Unio Gallery


Well-known member
Dec 11, 2004
These photographs and videos are intended to encourage interest in the freshwater pearly mussels (Unionoida) and promote the conservation of endangered species. Students, teachers and biologists are welcome to use the images for non-commercial educational purposes (see use policy). Winter raccoon kills on the Verdigris River, Kansas

The rivers of North America are home to nearly 300 species of native freshwater pearly mussels. However, the destruction of river habitats by dams, channelization, erosion and pollution has left many of these amazing mollusks on the brink of extinction. Presently 71 native mussels are on the U.S. endangered species list. Mussels don't have a glamorous public image like pandas or tigers, yet the more we learn more about them the more remarkable they seem.

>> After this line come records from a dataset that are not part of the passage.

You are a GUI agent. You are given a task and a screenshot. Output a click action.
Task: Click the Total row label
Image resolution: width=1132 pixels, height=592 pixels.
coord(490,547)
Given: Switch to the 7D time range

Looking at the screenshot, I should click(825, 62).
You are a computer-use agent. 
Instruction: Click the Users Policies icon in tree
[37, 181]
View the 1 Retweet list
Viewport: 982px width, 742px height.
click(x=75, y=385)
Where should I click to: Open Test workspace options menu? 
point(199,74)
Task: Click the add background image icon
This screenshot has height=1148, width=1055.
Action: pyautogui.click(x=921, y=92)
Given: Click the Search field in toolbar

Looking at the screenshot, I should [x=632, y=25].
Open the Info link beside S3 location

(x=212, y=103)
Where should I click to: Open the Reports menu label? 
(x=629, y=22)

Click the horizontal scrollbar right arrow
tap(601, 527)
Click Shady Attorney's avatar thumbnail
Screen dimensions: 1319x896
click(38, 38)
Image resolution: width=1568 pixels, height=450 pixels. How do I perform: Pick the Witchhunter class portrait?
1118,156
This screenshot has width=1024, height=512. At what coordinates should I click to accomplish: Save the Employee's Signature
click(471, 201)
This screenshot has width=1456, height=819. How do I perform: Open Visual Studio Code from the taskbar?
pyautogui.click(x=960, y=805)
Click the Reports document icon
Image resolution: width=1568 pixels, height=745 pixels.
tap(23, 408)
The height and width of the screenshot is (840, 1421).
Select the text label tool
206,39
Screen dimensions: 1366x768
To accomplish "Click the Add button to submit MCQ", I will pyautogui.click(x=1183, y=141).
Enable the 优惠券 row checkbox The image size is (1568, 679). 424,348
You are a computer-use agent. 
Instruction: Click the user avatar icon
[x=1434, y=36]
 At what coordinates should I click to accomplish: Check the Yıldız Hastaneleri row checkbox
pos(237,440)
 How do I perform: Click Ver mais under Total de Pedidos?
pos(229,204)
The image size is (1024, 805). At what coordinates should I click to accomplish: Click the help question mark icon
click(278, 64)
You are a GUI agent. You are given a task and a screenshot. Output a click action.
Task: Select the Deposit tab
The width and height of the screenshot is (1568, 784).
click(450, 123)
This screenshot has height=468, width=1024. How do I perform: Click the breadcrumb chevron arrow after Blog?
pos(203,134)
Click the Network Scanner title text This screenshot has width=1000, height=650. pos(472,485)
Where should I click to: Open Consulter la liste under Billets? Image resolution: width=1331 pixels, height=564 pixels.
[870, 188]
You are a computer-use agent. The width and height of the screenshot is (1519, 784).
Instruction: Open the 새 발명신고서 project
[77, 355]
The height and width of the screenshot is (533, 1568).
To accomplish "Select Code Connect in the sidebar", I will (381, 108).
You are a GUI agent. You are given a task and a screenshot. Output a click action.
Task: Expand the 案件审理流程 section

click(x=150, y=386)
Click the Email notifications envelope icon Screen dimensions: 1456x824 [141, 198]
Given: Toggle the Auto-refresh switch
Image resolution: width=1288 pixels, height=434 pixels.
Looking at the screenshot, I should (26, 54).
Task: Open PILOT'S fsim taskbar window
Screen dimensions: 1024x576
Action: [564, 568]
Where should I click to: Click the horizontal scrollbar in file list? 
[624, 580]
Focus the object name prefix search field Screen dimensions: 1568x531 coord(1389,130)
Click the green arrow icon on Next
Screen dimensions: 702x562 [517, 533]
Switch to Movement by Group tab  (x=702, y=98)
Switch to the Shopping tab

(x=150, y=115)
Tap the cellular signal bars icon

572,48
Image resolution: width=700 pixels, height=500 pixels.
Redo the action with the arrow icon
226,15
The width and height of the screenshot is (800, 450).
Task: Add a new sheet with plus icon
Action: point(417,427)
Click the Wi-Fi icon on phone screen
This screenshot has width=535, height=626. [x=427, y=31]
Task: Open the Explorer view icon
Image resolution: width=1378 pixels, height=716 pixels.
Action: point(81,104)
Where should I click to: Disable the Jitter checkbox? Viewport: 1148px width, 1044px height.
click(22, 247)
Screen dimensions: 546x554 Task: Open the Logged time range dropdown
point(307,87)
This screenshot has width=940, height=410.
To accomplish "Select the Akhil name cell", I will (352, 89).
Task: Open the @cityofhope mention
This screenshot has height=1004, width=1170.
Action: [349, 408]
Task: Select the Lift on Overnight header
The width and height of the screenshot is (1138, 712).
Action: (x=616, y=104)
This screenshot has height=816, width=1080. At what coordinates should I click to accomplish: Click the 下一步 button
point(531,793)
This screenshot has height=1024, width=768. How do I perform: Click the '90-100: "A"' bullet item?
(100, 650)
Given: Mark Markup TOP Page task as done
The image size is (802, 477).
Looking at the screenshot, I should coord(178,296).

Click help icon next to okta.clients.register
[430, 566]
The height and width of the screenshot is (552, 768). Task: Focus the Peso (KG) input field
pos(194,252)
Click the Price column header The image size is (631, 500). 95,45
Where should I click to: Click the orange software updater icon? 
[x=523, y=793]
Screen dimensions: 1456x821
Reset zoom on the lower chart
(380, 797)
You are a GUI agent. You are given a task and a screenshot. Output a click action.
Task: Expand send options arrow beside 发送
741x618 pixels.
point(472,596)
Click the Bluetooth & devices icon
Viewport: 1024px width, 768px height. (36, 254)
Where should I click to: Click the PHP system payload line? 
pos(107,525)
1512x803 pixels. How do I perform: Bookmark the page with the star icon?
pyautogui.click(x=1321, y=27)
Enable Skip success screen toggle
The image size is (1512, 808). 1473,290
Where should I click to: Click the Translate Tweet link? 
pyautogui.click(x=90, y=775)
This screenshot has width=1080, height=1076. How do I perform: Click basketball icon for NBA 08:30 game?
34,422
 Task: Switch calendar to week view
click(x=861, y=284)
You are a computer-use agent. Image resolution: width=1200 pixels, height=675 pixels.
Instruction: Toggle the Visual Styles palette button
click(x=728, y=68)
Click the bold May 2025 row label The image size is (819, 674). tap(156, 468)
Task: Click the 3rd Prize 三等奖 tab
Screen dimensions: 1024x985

Perhaps the most surprising aspect of native mussels is their symbiosis with fish. Females release tiny larvae called glochidia. The glochidia must attach to the gills or fins of particular species of fish, where they remain for several days or weeks as they metamorphose into juvenile mussels. Mussels have evolved incredible devices to lure fishes and ensure that the glochidia become attached. The photos and videos displayed on the following pages illustrate some of these remarkable adaptations.
Click on the photos to link to the image pages.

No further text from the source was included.